Data from: Dysregulation of valvular interstitial cell let-7c, miR-17, miR-20a, and miR-30d in naturally occurring canine myxomatous mitral valve disease

Canine myxomatous mitral valve disease (MMVD) resembles the early stages of myxomatous pathology seen in human non-syndromic mitral valve prolapse, a common valvular heart disease in the adult human population. Canine MMVD is seen in older subjects, suggesting age-related epigenetic dysregulation leading to derangements in valvular cell populations and matrix synthesis or degradation. We hypothesized that valvular interstitial cells (VICs) undergo disease-relevant changes in miRNA expression. In primary VIC lines from diseased and control valves, miRNA expression was profiled using RT-qPCR and next generation sequencing. VICs from diseased valves showed phenotypic changes consistent with myofibroblastic differentiation (vimentinlow+, a-SMAhigh+), increases in senescence markers (p21, SA-b-gal), and decreased cell viability and proliferation potential. RT-qPCR and miRNA sequencing analyses both showed significant (p<0.05) downregulation of let-7c, miR-17, miR-20a, and miR-30d in VICs from diseased valves compared to controls. Decreased let-7c, miR-17, and miR-20a may contribute to myofibroblastic differentiation in addition to cell senescence, and decreased miR-30d may disinhibit cell apoptosis. These data support the hypothesis that epigenetic dysregulation plays an important role in age-related canine MMVD.

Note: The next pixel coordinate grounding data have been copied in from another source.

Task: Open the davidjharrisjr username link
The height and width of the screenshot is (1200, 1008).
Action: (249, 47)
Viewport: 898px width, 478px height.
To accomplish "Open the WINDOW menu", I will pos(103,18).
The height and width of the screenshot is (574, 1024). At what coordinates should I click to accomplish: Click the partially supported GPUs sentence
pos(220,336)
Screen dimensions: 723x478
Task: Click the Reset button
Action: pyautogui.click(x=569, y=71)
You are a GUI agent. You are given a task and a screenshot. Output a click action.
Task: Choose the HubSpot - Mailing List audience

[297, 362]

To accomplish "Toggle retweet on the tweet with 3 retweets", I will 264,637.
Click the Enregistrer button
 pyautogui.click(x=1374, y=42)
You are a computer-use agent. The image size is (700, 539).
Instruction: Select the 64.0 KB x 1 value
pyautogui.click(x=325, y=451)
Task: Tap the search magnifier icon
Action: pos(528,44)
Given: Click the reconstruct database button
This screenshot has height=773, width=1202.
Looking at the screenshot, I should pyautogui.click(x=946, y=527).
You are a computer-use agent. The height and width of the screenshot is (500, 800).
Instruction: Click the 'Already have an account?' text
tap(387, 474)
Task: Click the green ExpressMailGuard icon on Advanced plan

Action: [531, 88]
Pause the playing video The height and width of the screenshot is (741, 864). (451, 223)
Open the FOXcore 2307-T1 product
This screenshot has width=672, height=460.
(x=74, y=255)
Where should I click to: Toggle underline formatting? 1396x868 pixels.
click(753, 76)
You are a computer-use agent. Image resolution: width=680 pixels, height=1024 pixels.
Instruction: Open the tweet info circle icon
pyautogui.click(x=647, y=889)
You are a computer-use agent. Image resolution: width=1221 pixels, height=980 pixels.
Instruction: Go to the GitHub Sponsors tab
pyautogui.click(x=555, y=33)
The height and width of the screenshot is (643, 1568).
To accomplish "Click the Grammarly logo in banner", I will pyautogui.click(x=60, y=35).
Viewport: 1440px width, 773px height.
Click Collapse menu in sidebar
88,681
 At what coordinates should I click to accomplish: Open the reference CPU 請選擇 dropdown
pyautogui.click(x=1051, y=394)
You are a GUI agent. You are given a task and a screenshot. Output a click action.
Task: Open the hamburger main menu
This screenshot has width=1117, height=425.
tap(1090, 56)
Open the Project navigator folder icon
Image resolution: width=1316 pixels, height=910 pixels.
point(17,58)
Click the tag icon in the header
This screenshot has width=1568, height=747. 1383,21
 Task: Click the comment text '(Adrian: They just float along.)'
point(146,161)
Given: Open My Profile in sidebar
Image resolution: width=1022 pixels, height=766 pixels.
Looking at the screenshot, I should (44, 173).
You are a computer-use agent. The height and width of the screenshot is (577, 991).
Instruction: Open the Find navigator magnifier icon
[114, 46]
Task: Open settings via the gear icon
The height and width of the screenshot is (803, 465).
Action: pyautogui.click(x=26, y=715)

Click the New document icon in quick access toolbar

犬黏液瘤性二尖瓣疾病（myxomatous mitral valve disease, MMVD）与人类非综合征性二尖瓣脱垂的黏液瘤病理早期阶段高度相似，后者是成人人群中常见的瓣膜性心脏病。犬MMVD多见于老年个体，提示年龄相关的表观遗传失调可引发瓣膜细胞群紊乱以及细胞外基质合成与降解失衡。本研究提出假说：瓣膜间质细胞（valvular interstitial cells, VICs）的微小RNA（microRNA, miRNA）表达会发生与疾病相关的特异性改变。研究对来自病变瓣膜与对照瓣膜的原代VIC系开展实验，采用实时荧光定量聚合酶链反应（real-time quantitative polymerase chain reaction, RT-qPCR）与下一代测序（next generation sequencing, NGS）对其miRNA表达谱进行分析。结果显示，病变瓣膜来源的VICs呈现出与肌成纤维细胞分化相符的表型特征：波形蛋白（vimentin）低表达阳性、α-平滑肌肌动蛋白（alpha-smooth muscle actin, α-SMA）高表达阳性，衰老标志物（p21、衰老相关β-半乳糖苷酶（senescence-associated beta-galactosidase, SA-β-gal））表达上调，同时细胞活力与增殖潜能显著下降。RT-qPCR与miRNA测序分析均证实，与对照组相比，病变瓣膜来源的VICs中let-7c、miR-17、miR-20a以及miR-30d的表达量显著下调（p<0.05）。进一步分析表明，let-7c、miR-17与miR-20a的表达下调不仅可促进细胞衰老，还可能推动肌成纤维细胞分化；而miR-30d的表达下调则可能解除对细胞凋亡的抑制作用。上述实验数据支持了“表观遗传失调在年龄相关性犬MMVD中发挥关键调控作用”这一研究假说。